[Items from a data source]
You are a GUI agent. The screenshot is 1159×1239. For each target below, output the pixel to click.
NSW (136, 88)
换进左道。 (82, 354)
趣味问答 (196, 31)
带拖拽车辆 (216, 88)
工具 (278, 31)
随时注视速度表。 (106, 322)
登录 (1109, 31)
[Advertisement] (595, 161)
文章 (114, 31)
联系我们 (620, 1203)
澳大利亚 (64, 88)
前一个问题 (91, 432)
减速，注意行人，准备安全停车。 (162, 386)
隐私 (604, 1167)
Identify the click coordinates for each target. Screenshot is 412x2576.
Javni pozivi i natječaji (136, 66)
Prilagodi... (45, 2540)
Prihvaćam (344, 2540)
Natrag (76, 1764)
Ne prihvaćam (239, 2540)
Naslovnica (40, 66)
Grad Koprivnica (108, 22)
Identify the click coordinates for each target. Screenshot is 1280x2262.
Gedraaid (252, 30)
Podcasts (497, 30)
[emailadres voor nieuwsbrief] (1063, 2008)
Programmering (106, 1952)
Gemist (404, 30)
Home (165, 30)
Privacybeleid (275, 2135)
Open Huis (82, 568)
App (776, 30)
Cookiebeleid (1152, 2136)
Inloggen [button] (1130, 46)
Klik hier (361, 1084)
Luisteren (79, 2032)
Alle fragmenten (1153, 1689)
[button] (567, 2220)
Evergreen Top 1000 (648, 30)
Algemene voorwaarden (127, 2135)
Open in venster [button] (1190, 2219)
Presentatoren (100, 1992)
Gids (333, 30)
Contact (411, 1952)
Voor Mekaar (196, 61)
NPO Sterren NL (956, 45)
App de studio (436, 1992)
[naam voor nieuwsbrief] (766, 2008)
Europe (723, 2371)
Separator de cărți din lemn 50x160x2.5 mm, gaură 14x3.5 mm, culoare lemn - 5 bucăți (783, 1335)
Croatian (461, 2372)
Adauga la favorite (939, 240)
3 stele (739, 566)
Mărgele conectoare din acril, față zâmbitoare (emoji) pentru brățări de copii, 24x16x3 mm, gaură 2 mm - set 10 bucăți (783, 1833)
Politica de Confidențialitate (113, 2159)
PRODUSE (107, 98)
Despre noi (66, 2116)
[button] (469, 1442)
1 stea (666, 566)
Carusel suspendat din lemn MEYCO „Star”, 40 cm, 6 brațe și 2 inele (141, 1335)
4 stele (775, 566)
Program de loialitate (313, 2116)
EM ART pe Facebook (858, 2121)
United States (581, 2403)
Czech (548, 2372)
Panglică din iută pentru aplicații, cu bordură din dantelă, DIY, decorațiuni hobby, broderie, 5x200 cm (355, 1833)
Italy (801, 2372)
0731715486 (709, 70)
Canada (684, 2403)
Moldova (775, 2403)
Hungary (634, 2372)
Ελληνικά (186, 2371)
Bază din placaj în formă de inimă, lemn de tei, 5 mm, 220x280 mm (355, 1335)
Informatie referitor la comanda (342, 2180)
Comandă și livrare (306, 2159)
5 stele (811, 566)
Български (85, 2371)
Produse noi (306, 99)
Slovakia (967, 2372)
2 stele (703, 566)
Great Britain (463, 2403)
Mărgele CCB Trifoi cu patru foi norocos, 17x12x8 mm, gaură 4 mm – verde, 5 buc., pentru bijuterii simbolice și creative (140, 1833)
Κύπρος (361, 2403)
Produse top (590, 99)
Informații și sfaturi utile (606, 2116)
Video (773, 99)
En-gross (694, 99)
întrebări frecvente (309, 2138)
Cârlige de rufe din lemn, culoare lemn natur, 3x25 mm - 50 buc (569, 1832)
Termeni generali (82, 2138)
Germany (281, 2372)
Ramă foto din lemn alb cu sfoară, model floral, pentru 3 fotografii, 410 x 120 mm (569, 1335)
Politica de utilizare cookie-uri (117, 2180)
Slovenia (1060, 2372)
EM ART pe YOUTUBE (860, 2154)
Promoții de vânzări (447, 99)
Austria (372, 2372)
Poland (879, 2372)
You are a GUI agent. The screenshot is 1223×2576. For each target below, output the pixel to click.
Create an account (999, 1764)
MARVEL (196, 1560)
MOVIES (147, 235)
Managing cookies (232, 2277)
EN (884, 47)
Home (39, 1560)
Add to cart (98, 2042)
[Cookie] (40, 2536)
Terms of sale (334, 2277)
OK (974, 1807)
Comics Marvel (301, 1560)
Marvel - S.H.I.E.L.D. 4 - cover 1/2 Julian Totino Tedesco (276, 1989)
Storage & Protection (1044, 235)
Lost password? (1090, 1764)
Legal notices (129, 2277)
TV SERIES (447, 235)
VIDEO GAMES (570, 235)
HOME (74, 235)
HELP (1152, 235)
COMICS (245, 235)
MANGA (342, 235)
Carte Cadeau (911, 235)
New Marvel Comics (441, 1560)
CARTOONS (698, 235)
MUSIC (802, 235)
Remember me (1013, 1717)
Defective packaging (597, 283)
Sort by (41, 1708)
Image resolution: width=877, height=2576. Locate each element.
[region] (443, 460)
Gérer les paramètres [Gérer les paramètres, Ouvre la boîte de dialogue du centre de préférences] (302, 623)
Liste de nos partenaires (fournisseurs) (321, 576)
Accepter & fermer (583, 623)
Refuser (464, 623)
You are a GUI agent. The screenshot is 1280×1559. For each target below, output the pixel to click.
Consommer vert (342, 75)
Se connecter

Task prompt: Rescale the records from the line containing "Liste de nos" through the end of the records by multiplying every coordinate in the answers by 1.65 and rounding to whole numbers, with halves rounded up. Repeat every line in that range, and copy the request lines without changes.

Exercise result:
Liste de nos partenaires (fournisseurs) (530, 950)
Accepter & fermer (962, 1028)
Refuser (766, 1028)
You are a GUI agent. The screenshot is 1280×1559. For each target below, output the pixel to click.
Consommer vert (564, 124)
Se connecter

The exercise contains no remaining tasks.